Example: Let there be a society of 1000 people. Consider option 3: They decide to tax everybody $100 towards X. Outcome for a participant: "I lose $100, X's funding increases by $100 per capita".

Now consider option 5. If a participant donates $100, the outcome for that participant is "I lose $100, X's funding increases by $0.10 per capita".

This is not the same calculation, or even close. And yet you think that if one likes 3, they must logically like 5, as if that's a similar calculation.

If that person personally values X, per capita, at anywhere between 1x and 1000x of money spent, they will logically support 3, but not 5.

You can be blind to this only if you are completely detached from the reality. A lot of people support spending increases on various public projects (and not only those that pay below-average taxes). Do they typically personally donate to these projects equivalent amounts, to make up the difference? Of course not.
#14052664
lucky,
You are making an excellent point, in the fine tradition of mainstream mathematical economics.

Perhaps the worse problem with your argument is that it proves too much.

The very same argument could be used to persuasively prove that:
1. Nobody will ever vote in democratic elections (the marginal benefit to one's self of one's vote is virtually nil, not enough to justify getting out of bed in the morning
2. Nobody would ever donate money anonymously (as such donation is devoid of even the marginal benefit of social recognition)
3. Since the benefits of long-term R&D are public, they cross national boundaries. Small countries (like Israel or Holland) would never invest in R&D from the public purse.

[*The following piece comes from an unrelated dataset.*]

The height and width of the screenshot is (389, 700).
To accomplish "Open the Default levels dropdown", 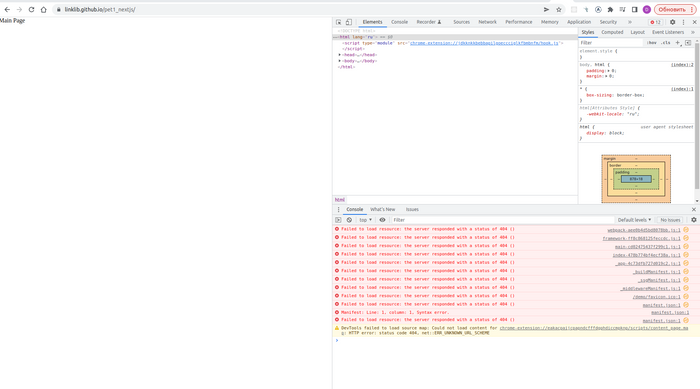I will click(634, 220).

In fact, of course, people aren't rational utility maximisers (more precisely, people's utility is too complex to be captured by mathematical formulas). Giving makes people feel good. There are mechanisms for concentrating some of the benefits of giving to R&D on the individual giver (like social recognition and pressure, the ability to direct donation towards specific areas of interest, paying through tuition for higher education or being given advanced or privileged access to well-known scientists).


Conversely, we can examine the full impact of externalities on a system based on representative democracy. All democratic decisions are almost purely external. Neither the voter nor his representative pays personally for the cost of their own decisions. That cost is borne almost entirely by the taxpayers in general. Thus incentive is created (and exploited) for making self-serving or special-interest-group-serving decisions.

Finally, your example implicitly assumes that under the wise direction of government, R&D funds will be invested in ways that actually benefit the public. That long-term or theoretical research is economically worth its cost. And that government decision-makers know both how much and where to invest public funds.
#14053417
I may have implied something I didn't intend to; I have donated money anonymously in the past, but not to a R+D project. But could you answer my query from my previous post because I find it difficult to see where R+D money comes from in a capitalist society without a government driving certain sectors of research through with public funds.
#14053448
Companies throw away money all the time on the vague notion that doing so helps their image or brand recognition. It might work for R & D. Research groups could solicit funds from business in return for which the businesses can put their logo all over the research papers and say 'proudly sponsoring intergallactic gene manipulation since 2012' on all their promotional materials.